Jolanta Kajzer has discovered haiku poetry in Przybyszewska's writings.

==Published works==
- Ostatnie noce ventôse’a (The Last Nights of Ventôse). Kraków: Wydawnictwo Literackie, 1958.
- Dramaty. Edited by Roman Taborski. Gdańsk: Wydawnictwo Morskie, 1975. English translation of The Danton Case and Thermidor was published in 1989 by Northwestern University Press as The Danton Case and Thermidor. Two Plays.
- Listy, vol. 1: Grudzień 1913 – wrzesień 1929. Edited by Tomasz Lewandowski. Gdańsk: Wydawnictwo Morskie, 1978.
- Listy, vol. 2: Październik 1929 – listopad 1934. Edited by Tomasz Lewandowski. Gdańsk: Wydawnictwo Morskie, 1983.
- Listy, vol. 3: Grudzień 1927 – październik 1933. Edited by Tomasz Lewandowski. Gdańsk: Wydawnictwo Morskie, 1985.
- “Kobieca twierdza na lodzie,” in Panek, Sylvia, ed., „Jazgot niewieści” i „męskie kasztele”. Z dziejów sporu o literaturę kobiecą w dwudziestoleciu międzywojennym.
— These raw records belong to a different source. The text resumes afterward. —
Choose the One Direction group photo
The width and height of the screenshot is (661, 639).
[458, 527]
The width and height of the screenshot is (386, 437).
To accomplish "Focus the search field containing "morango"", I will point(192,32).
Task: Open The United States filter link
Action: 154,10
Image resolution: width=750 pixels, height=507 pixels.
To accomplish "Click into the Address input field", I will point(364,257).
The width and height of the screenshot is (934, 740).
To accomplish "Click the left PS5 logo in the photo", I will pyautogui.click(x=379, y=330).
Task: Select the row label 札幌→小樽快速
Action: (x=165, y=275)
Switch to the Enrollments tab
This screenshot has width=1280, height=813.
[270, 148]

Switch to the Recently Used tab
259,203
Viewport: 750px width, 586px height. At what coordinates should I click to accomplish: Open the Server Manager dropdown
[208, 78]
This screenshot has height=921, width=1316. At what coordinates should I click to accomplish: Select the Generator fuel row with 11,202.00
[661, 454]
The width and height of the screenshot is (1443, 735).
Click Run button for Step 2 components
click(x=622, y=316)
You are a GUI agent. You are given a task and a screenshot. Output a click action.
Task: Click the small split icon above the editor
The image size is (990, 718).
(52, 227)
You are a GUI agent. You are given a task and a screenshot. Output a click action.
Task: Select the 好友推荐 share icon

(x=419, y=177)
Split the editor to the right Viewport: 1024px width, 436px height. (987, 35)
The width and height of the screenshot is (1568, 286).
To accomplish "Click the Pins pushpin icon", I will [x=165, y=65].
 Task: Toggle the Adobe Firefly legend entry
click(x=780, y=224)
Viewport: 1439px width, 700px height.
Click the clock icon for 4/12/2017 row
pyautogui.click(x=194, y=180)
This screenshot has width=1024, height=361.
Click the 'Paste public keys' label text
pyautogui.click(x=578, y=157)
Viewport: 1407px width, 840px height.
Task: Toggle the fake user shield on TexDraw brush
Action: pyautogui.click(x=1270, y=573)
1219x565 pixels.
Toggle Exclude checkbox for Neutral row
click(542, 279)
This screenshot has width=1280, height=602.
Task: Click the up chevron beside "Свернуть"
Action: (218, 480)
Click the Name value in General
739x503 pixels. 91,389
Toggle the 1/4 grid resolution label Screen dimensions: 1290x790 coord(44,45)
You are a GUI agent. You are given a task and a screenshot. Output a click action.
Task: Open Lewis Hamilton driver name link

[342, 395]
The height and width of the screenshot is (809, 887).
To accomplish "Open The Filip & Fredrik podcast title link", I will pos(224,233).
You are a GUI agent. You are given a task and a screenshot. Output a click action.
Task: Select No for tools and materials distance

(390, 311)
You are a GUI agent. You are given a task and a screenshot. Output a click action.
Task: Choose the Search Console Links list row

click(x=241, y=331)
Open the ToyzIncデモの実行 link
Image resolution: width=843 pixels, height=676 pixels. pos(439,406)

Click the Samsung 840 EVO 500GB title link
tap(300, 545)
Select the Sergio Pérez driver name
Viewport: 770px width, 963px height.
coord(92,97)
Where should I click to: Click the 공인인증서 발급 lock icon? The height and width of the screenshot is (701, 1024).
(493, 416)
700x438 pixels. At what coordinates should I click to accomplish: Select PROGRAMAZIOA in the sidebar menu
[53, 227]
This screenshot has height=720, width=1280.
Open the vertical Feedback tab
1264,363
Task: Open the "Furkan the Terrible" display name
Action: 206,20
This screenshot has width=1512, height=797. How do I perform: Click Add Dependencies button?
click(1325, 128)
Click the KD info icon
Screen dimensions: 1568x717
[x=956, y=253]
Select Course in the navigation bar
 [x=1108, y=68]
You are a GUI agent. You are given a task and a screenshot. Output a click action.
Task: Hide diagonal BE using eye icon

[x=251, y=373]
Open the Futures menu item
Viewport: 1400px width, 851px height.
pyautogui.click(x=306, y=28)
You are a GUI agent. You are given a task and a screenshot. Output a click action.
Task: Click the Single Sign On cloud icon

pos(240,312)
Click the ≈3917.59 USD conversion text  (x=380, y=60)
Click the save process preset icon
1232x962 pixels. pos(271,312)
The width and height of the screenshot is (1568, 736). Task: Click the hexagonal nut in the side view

Poznań: Wydawnictwo Poznańskiego Towarzystwa Przyjaciół Nauk, 2010, 111-21.
- Cyrograf na własnej skórze i inne opowiadania. Gdańsk: Wydawnictwo słowo/obraz terytoria, 2015.
- Asymptoty. Gdańsk: Wydawnictwo słowo/obraz terytoria, 2018.
- Twórczość Gerarda Gasztowta. Gdańsk: Wydawnictwo słowo/obraz terytoria, 2019.

==Books about Stanisława Przybyszewska==
- Lewandowski, Tomasz. Dramat Intelektu: Biografia literacka Stanisławy Przybyszewskiej. Gdańsk: Wydawnictwo Morskie, 1982.
- Janion, Maria and Stanisław Rosiek, eds. Transgresje, vol. 3: Osoby. Gdańsk: Wydawnictwo Morskie, 1984.
- Kosicka, Jadwiga and Daniel Gerould. A Life of Solitude: Stanisława Przybyszewska, a Biographical Study with Selected Letters. London: Quartet Books, 1986; Evanston: Northwestern University Press, 1989.
- Graczyk, Ewa. Ćma. O Stanisławie Przybyszewskiej. Warszawa: Wydawnictwo Open, 1994.
- Ingdahl, Kazimiera. A Gnostic Tragedy: A Study in Stanislawa Przybyszewska's Aesthetics and Works. Stockholm: Almqvist & Wiksell International, 1997.